Sunday, August 06, 2006

the C.H.A.R.M Squad (Chemical Hazard Against Risky Management)

Facts and Frequently Asked Questions about Unionbusting





















What is Unionbusting? The term unionbusting describes the planned course of action to stop workers from organizing a union or to destroy a union already in the workplace.
Who are Unionbusters?
Unionbusters are professional consultants or lawyers, who may represent a legal consortium or consulting firm. These individuals or firms advertise their ability to manipulate the labor law system and specialize in advising employers on how to thwart union organizing drives or how to decertify unions. Unionbusters usually self-identify as ‘union avoidance firms,’ ‘management consultants,’ or ‘labor consultants.’
What do Unionbusters Do?
Unionbusters offer legal services, advice and consultation, training seminars, workshops and materials for management and supervisors, and a variety of targeted anti-union propaganda for distribution to employees, including videos, posters, leaflets, flyers and giveaways. Unionbusters’ sophisticated advice, training and materials help an employer create a sense of dissension and division among employees during an organizing campaign and spread misinformation about the union before workers vote in a union representation election. Additionally, “consultants advise management on how to stall or prolong the bargaining process, almost indefinitely—bargaining to the point of boredom…”
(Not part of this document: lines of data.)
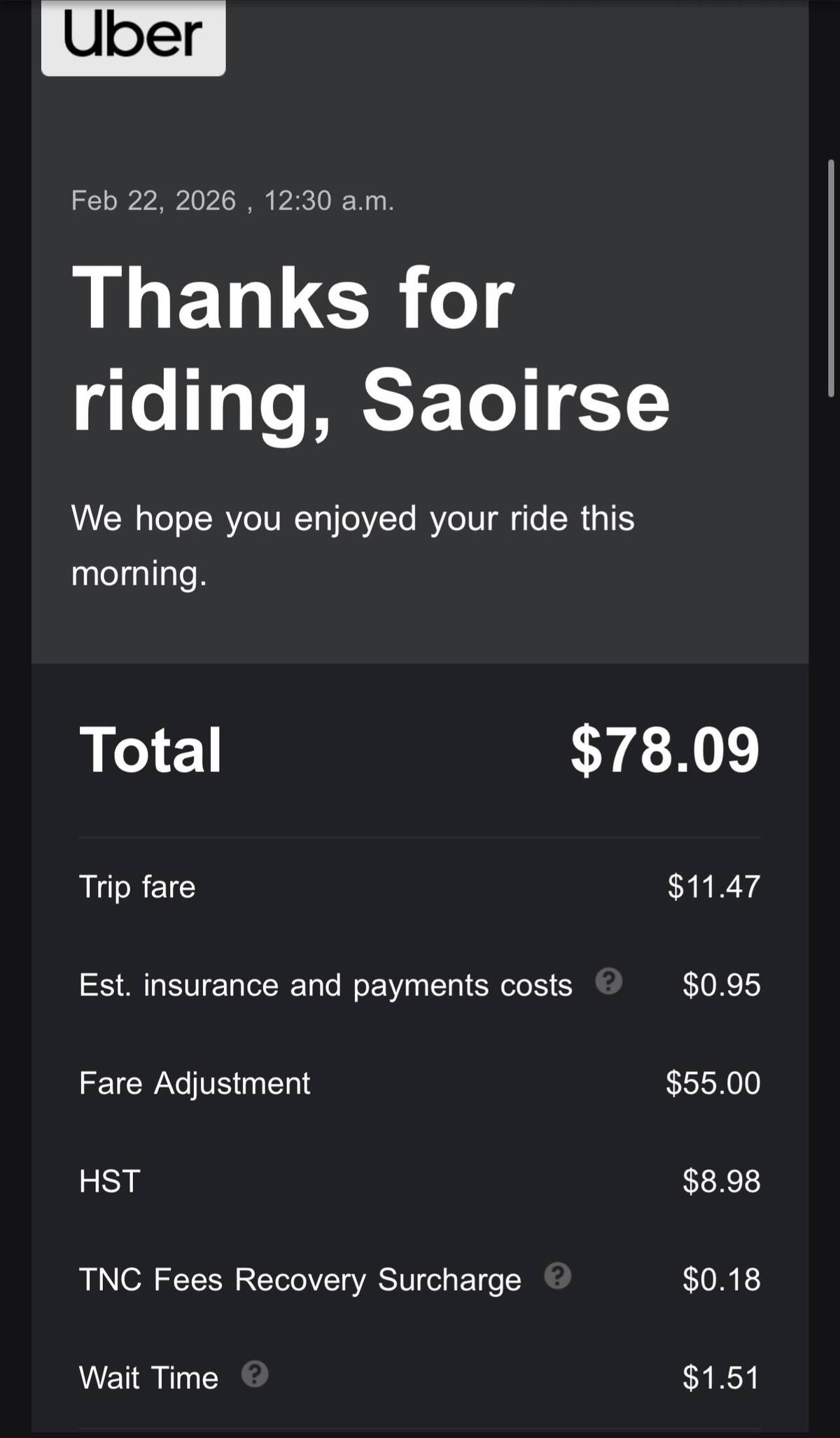Open help icon beside insurance and payments costs
This screenshot has width=840, height=1438.
[x=608, y=981]
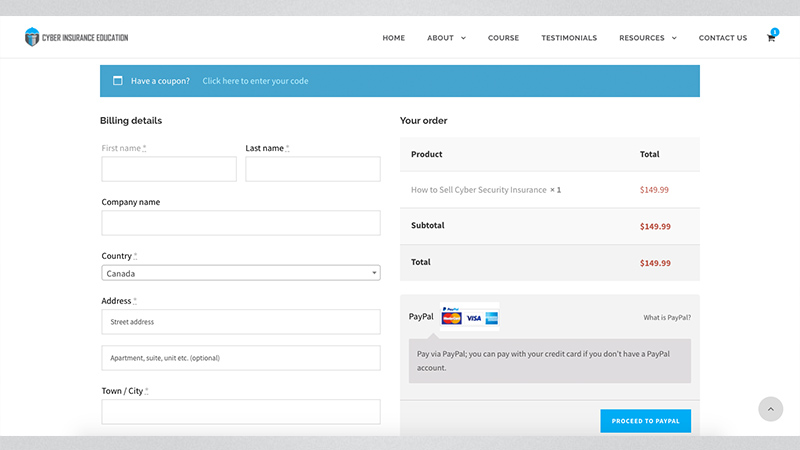Viewport: 800px width, 450px height.
Task: Focus the Last name field
Action: point(313,169)
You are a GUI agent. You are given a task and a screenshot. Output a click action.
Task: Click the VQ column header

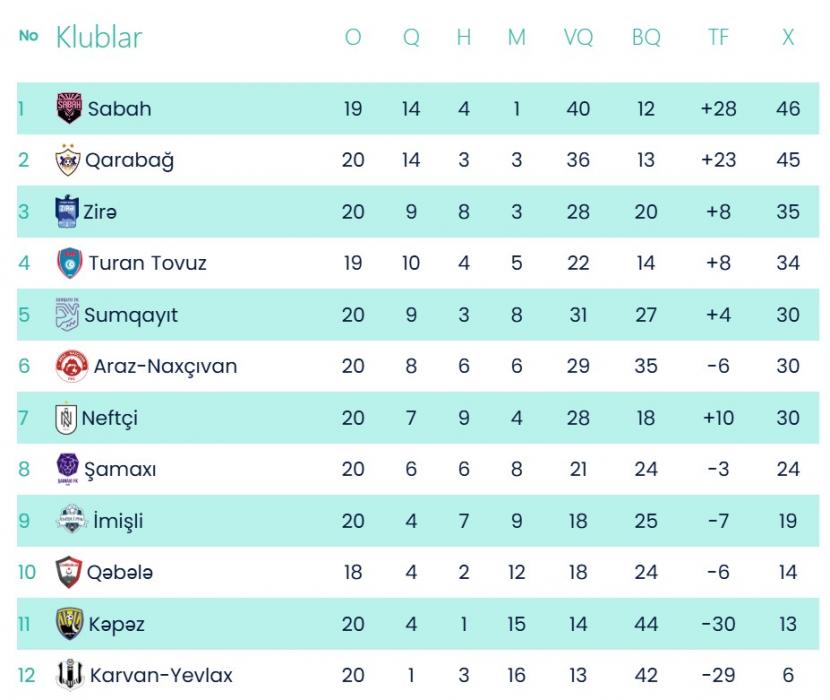[x=578, y=38]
Why Haven’t I Heard of These Firms?
Unionbusters operate under the radar intentionally. Unionbusters often provide material and instructions behind the scenes while the employer’s management and middle-management/supervisory staff carry out the actual communications with workers. In this way, the unionbuster does not deal directly with employees and, as a result, may avoid having to disclose financial reports about such activity to the U.S. Department of Labor. The unionbuster’s name or firm is not used or referenced in the anti-union materials distributed to employees, further masking the unionbuster’s involvement in orchestrating the anti-organizing campaign. More importantly, the anti-union company is rarely called on to divulge that it hired a unionbuster or reveal the specifics of such expenditures. Therefore, without a paper trail, unionbusters are hard to detect, underreported, and not in the public eye.

Who Uses Unionbusting Firms?
75 percent of employers facing a union organizing drive hire anti-union consultants.
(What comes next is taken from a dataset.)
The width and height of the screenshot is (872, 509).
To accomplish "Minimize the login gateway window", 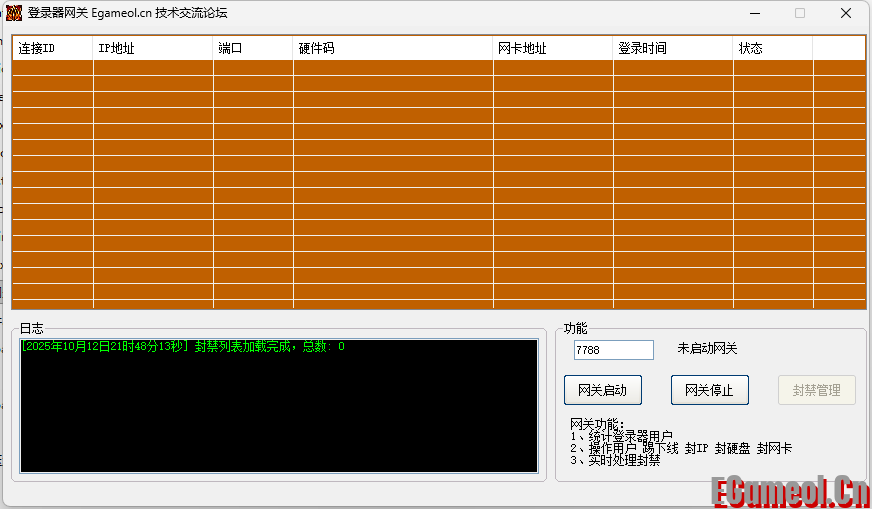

How Successful are Unionbusters?
It is no coincidence that as the unionbusting industry has grown, the rate of union membership has declined. A unionbuster recently profiled in FORTUNE magazine had ‘won’ 32 of 35 organizing drives in 2003 for his clients. Unionbusters even go so far as advertising their rates of success. One firm, Labor Relations Institute, now boasts a money-back guarantee on its website: “If your organization purchases an LRI Guaranteed Winner Package and the union becomes certified, the Labor Relations Institute will refund the full cost of the package.”

Seven Sophisticated Unionbuster Techniques:
Read below for descriptions of common tactics and materials designed by anti-union consultants to get rid of unions.
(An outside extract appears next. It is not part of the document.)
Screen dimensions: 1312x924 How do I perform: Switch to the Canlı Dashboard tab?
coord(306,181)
• Supervisors as Frontline Soldiers: Supervisors, who themselves have no legally protected right to be represented by a union, are manipulated into delivering anti-union letters, speeches, and informal chats prepared by unionbusters, essentially doing the dirty work of the unionbusters and management.

One-on-One Meetings: During organizing drives, 78 percent of workers are forced to attend closed-door or isolated meetings with supervisors. These aren’t friendly impromptu chats, but well-planned meetings to decipher employees’ feelings about the union and persuade them against the union.

• Captive Audience Meetings: So-called ‘captive audience’ meetings are held for employees during work hours to disseminate propaganda against union representation and to attempt to discredit the union. Employees are almost always required to attend, but union organizers may be intentionally disinvited. Often, the meetings are rigged so that workers who are already against the union are assigned to ask questions to sow misinformation.

• Delay: Unionbusters often attempt to delay union representation elections by legal maneuvers so they have more time to implement other tactics needed to increase tension, dissension and the employer’s chance of winning the election.

• Divide & Conquer: The unionbuster creates opportunities and crafts persuasive messages to make employees feel that there is a tense division among staff concerning the union election. They may go so far as to pit one group of employees against each other, based on race or ethnicity.

• Letters, letters, letters: A unionbuster’s specialty is hammering out materials—be it cartoons, leaflets or management correspondence—to make the case against the union. 92 percent of companies involved in organizing drives mail anti-union materials to employees’ homes.

• Love offerings: In order to convince employees that they don't need a union, unionbusters may advise clients to provide indirect bribes, like unexpected increases in wages or benefits or ‘feel good’ measures like free food and lottery tickets.